In order to maximize the efficacy of these stimulus-responsive systems, it is important to design a reasonable stimulation pathway to achieve therapeutic goals. Among them, Adenosine Triphosphate (ATP), a biomolecule in cells, has been widely used for reactive therapy, and has wide applicability. ATP molecules are the monetary unit of energy transfer within cells and are known to be present in the cytoplasm of cells at levels as high as 1 x 10 -2 M, ATP content in extracellular fluid of about 0.5 x 10 -3 And M. In addition, studies have found that ATP is also upregulated to varying degrees in cancerous or bacterially infected tissues. Therefore, after determining a specific stimulus, it is usually necessary to carefully design and synthesize a degradable nanomaterial or functional module to have a stimulus sensitivity of a specific reaction pathway.
Metal Organic Frameworks (MOFs), as a new class of biological nanocarriers, have unique properties such as high porosity, adjustable pore structure, stimuli responsiveness and controlled function, and have attracted much attention in recent years. In particular, the abundant metal nodes and organic functional groups of MOFs can provide an ultra-high-capacity intrinsic anchor point for capturing drugs. Compared with traditional templates, the MOFs can effectively carry drugs, release of the drugs occurs under controlled conditions, and the MOFs are candidate materials for preparing multifunctional and complicated carriers. However, the potential disadvantages of MOFs, such as poor water stability and biocompatibility, limit their application in biomedicine, and in order to increase their practical value, membrane structures, core-shell structures and MOFs particle-loaded hydrogel composites have been developed. Based on the characteristics of the three-dimensional porous structure, the biocompatibility microenvironment and the like of the hydrogel, the long-term immobilization of macromolecules such as MOFs particles, biological enzymes and the like can be realized, and a place required by enzyme reaction is provided. However, in the recently developed hydrogels containing MOFs particles, the macroscopic volume of the hydrogel lacks flexibility and versatility in specific delicate applications. Furthermore, the random encapsulation and distribution of MOFs in hydrogels makes them difficult to use in practical applications where controlled and programmable release is required. These problems greatly limit their biomedical applications. Therefore, it is still desirable to create hydrogel/MOFs composites with engineered morphology and dynamic responsiveness for the construction of prodrug systems.
Disclosure of Invention
Aiming at the defects of the prior art, the invention provides a method for constructing an ATP activated prodrug antibacterial system. The method has the characteristics of prodrug and enzyme separation distribution, ATP activation according to needs and the like, and can controllably and efficiently produce toxic small molecules.

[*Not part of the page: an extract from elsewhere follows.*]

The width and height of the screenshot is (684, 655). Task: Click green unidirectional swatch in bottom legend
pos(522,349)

In order to achieve the purpose, the invention adopts the following technical scheme.
A construction method of an ATP (adenosine triphosphate) activation based prodrug antibacterial system comprises the following steps:
(1) mixing the prodrug and the MOFs to obtain a prodrug @ MOFs;
(2) adding the prodrug @ MOFs and an enzyme into a pre-gel solution to prepare an enzyme/prodrug @ MOFs/pre-gel solution, and promoting the enzyme/prodrug @ MOFs/pre-gel solution to be gelatinized by utilizing a microfluidic technology to obtain an enzyme/prodrug @ MOFs immobilized hydrogel material;
(3) and washing the enzyme/prodrug @ MOFs immobilized hydrogel material to obtain the ATP-activated prodrug antibacterial system.

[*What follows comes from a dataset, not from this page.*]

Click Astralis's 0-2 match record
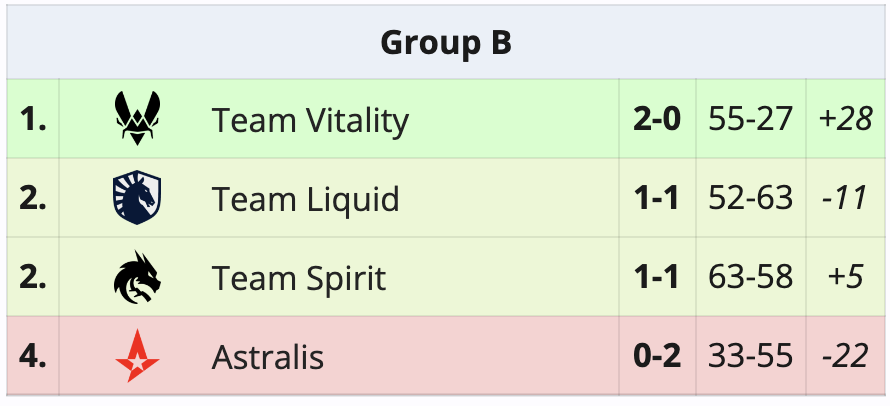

Further, the step (1) is specifically: the prodrug and the 2-methylimidazole solution are mixed and added with a zinc nitrate solution to react to obtain the prodrug @ MOFs (prodrug @ ZIF-8).
Furthermore, the molar ratio of the zinc nitrate to the 2-methylimidazole is 1: 4.

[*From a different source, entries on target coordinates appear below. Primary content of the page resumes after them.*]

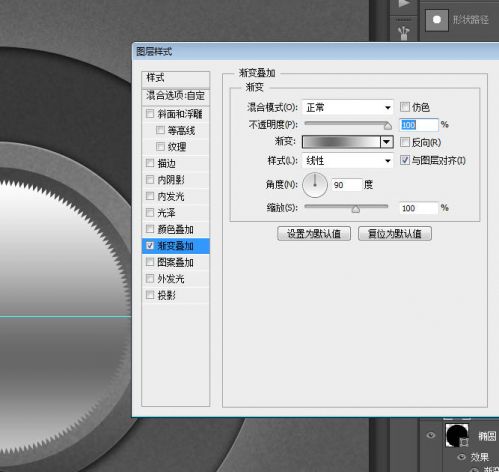Click the angle dial control
This screenshot has width=499, height=472.
(x=315, y=185)
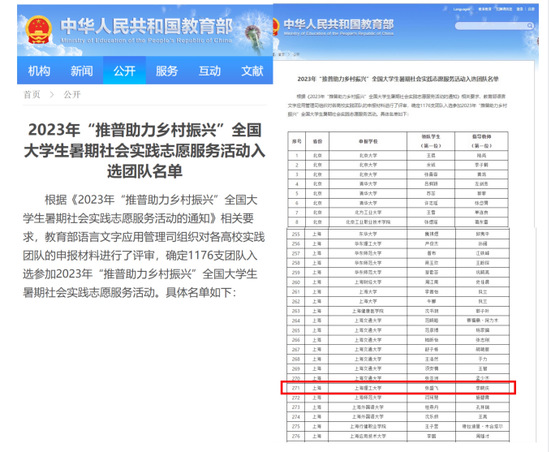The image size is (549, 452).
Task: Open the 机构 navigation tab
Action: click(x=39, y=71)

Further, the prodrug is indole-3-acetic acid (IAA).
Further, the enzyme is horseradish peroxidase (HRP).
Further, the pregel comprises acrylamide, N-methylene-bis-acrylamide, and 2-hydroxy-4- (2-hydroxyethoxy) -2-methyl propiophenone.
Further, the mass ratio of the acrylamide to the N, N-methylene bisacrylamide to the 2-hydroxy-4- (2-hydroxyethoxy) -2-methyl propiophenone is 15: 1: 1.
further, the washing refers to washing the enzyme/prodrug @ MOFs immobilized hydrogel material 3 times with water.
The invention also provides application of the ATP-activated prodrug antibacterial line in the antibacterial field.
The invention has the beneficial effects that: the enzyme, prodrug and MOFs immobilization method is simple, mild in condition requirement and easy to realize; the hydrogel can protect the catalytic activity of enzyme and the stability of prodrug @ ZIF-8; the MOFs/hydrogel composite material provides effective space-time distribution and loading for the prodrug and the enzyme, and the prodrug is not activated in advance while the enzyme keeps high activity; under the action of ATP reactive degradation, MOFs regularly disintegrate along with the change of ATP level and release prodrug, and the prodrug is activated in situ in a hydrogel microenvironment by enzyme to generate a large amount of highly toxic drugs, so that the efficient and controllable treatment of bacterial infection is improved.
Drawings
FIG. 1 is a scanning electron micrograph of FAM @ ZIF-8 in the presence or absence of ATP in example 1 of the present invention.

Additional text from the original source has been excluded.